DOCUMENT EXTRACT below:

In the video, he explains how he was wrongly detained, as he was drunk-driving but had not 'crashed yet'. He claimed the police officers robbed him of $50,000 Mexican pesos, explaining he had a pack of a hundred $500 pesos bills. (Y mis cincuenta mil pesos ¿qué?) When asked about his income's origins he claimed to work at Promotora Mexicana Gaitán, a commerce located at Calle 6 No.630 with phone number of 671-33-33 (with the then recent change from 7- to 8-digit phone numbers gone into effect two years earlier, in his inebriated state he forgot to mention a 3 before the phone number). He identified himself as the son o the owner, Miguel Ángel Gaytán Uribe, who also allegedly served as President of an organization called CANACA, an acronym ghat he said stands for 'Centrales de Abastos de la República Mexicana'. Finally, he asked the cameraman to tape his right ankle, angrily accusing the officers of restraining him like a pig. (¡Me amarraron como puerco!)

End of DOCUMENT EXTRACT.
SOURCE DATA below:

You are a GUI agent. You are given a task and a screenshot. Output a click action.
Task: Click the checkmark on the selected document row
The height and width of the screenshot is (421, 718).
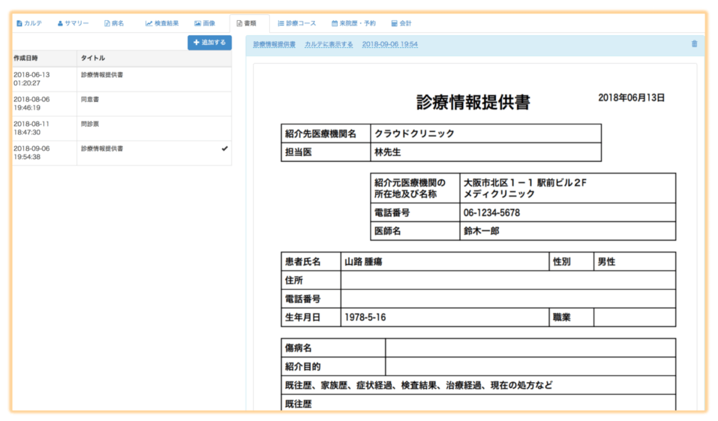point(224,149)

End of SOURCE DATA.

In the text about the drunk-driving detention video, what did the man ask the cameraman to tape?

## WRITTEN ANSWER
His right ankle.